═════ Text section

ARK-ASR-0.6B: Efficient Multilingual ASR with Online Policy Distillation

GitHub arXiv License

TL;DR ARK-ASR-0.6B is a 0.6B-parameter automatic speech recognition model trained with teacher-data adaptation and on-policy distillation. The accompanying training, inference, and evaluation code is available at AutoArk/open-audio-opd.

Abstract

ARK-ASR is an audio ASR student model optimized with the teacher-data adaptation + online policy distillation (TD + OPD) recipe from open-audio-opd.

Instead of relying only on static supervised transcripts, OPD lets the student generate transcripts online and trains it against token-level teacher scores on the student's own generated behavior. This checkpoint corresponds to the Ark-Base+TD+OPD (0.6B) model reported in the open-audio-opd results.

ARK-ASR currently supports Chinese, English, German, Japanese, French, Korean, Spanish, Polish, Italian, Romanian, Hungarian, Czech, Dutch, Finnish, Croatian, Slovak, Slovene, Estonian, and Lithuanian ASR.

Supported Languages

Chinese, English, German, Japanese, French, Korean, Spanish, Polish, Italian, Romanian, Hungarian, Czech, Dutch, Finnish, Croatian, Slovak, Slovene, Estonian, and Lithuanian.

══════════
═════ Source material

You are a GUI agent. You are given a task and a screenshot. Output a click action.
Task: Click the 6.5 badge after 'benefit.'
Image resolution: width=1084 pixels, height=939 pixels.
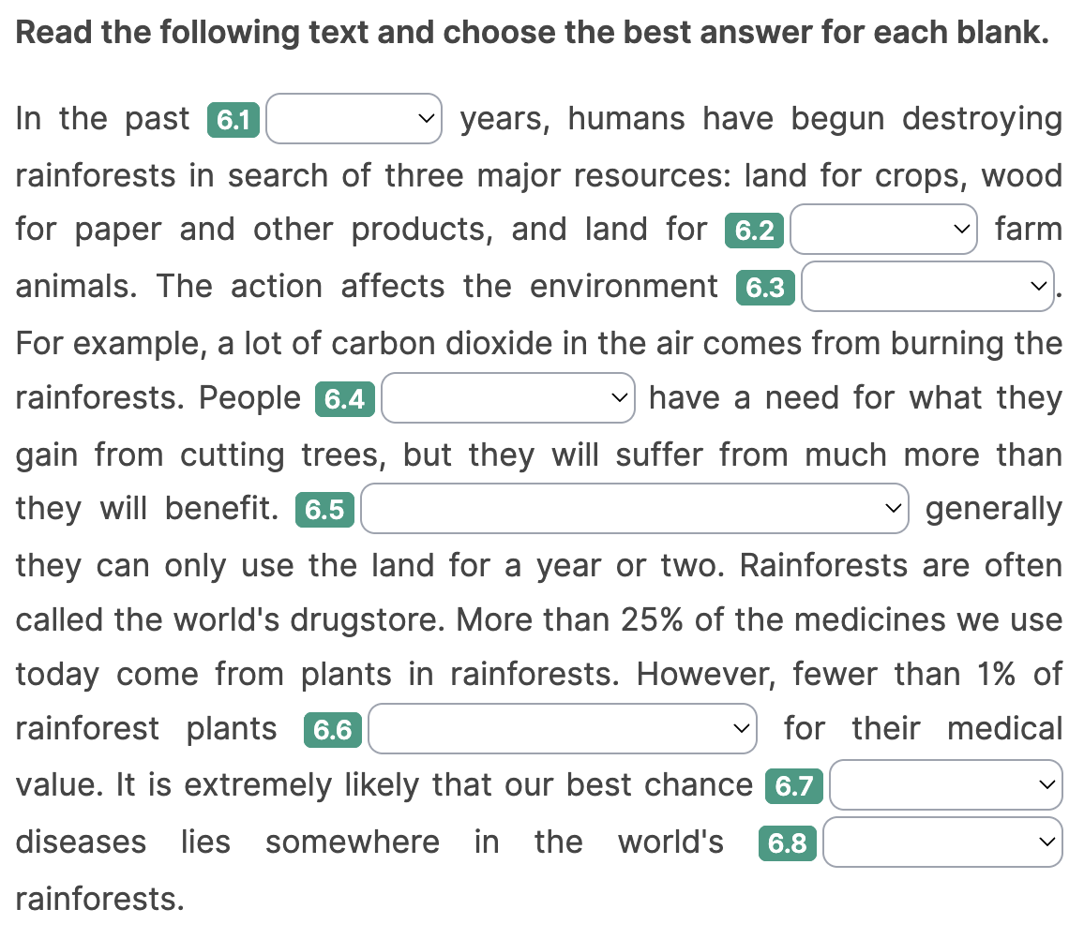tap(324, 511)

══════════

» Exercise goal: Pick up the ARK-ASR-0.6B model card after its list of supported languages and continue writing it. The lines have no connection to the ARK-ASR-0.6B model card.

» Exercise answer:
Model Overview

ARK-ASR architecture

Figure 1: ARK-ASR architecture. Audio is encoded by a Whisper-style encoder with RoPE, merged through an MLP adapter, and injected into a Qwen2 decoder by replacing audio placeholder token embeddings before transcript generation.

  • Model size: 0.6B parameters
  • Task: automatic speech recognition
  • Architecture: audio-capable autoregressive Transformers model with custom arkasr remote code
  • Checkpoint format: safetensors
  • Sampling rate: 16 kHz
  • Recommended inference code: scripts/infer/ark_asr_transformers.py

The model should be loaded with trust_remote_code=True. The official inference script handles the processor, tokenizer, audio prompt format, generation cleanup, and ASR token filtering.

Performance

The following results are from the open-audio-opd evaluation. Lower CER/WER is better.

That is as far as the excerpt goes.